Firearms were not rare in the Ming army. Empress Ma knew her husband valued them greatly. The military even classified them by size and power, giving them names like Great General, Second General, Gate-Breaker General, and so on.
"But can the Great General really become ten times stronger? The armorers told me they're already extremely hard to produce. Out of ten castings, one success is lucky. How could they improve further?"
Zhu Yuanzhang remained cautious and doubtful.
Empress Ma did not grow annoyed. Her reasoning remained orderly.
"When King Wu overthrew Zhou at Muye with war chariots, did he imagine that Han and Tang armies would one day charge in full armored cavalry?"
"When Li Jing launched his night raid through snow, did he imagine that today we would have firearms that ordinary soldiers could learn to use in a matter of weeks, capable of defeating elite troops?"

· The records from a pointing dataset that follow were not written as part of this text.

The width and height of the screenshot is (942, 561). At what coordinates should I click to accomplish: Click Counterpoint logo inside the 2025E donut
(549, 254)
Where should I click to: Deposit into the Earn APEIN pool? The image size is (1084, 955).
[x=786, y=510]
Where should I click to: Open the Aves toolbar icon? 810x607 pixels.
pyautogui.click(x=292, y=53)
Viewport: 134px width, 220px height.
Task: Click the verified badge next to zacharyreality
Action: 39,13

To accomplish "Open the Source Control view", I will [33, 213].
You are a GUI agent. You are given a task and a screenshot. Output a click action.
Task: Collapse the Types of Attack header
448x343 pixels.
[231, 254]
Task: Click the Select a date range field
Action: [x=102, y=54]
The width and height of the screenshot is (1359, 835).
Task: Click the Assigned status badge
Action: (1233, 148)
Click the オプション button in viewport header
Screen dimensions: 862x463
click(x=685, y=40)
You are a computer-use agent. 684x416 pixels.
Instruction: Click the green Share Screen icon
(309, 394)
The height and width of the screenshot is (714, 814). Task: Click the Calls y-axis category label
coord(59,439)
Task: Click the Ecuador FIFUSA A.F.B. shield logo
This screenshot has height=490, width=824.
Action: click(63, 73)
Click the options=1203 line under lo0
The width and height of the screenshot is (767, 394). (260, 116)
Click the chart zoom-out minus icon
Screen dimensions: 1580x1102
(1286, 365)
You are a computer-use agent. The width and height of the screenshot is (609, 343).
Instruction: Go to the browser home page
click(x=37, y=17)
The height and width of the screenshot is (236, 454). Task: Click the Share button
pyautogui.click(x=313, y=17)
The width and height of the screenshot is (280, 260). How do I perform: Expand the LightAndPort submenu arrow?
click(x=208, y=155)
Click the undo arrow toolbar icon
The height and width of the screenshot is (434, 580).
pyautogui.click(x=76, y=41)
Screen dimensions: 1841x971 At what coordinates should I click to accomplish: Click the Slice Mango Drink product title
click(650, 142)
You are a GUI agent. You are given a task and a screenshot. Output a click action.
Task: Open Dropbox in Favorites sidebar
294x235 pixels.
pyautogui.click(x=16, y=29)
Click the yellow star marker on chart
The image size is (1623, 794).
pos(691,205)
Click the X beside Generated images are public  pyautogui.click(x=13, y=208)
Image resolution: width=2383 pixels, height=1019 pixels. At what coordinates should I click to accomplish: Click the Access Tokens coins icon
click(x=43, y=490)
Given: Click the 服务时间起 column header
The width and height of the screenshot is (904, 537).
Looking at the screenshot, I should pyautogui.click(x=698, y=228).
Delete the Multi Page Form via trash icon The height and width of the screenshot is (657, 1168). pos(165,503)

"These changes in weapons are things you yourself once spoke of to me."
"So why do you now believe that nothing stronger than firearms will appear in the future?"
Hearing his own past reflections used against him, Zhu Yuanzhang found himself without an answer.
"And besides…"
Empress Ma leaned forward slightly, studying the map with care.
"Guanzhong and Hebei have their natural passes."
"But what if the raiders come by sea?"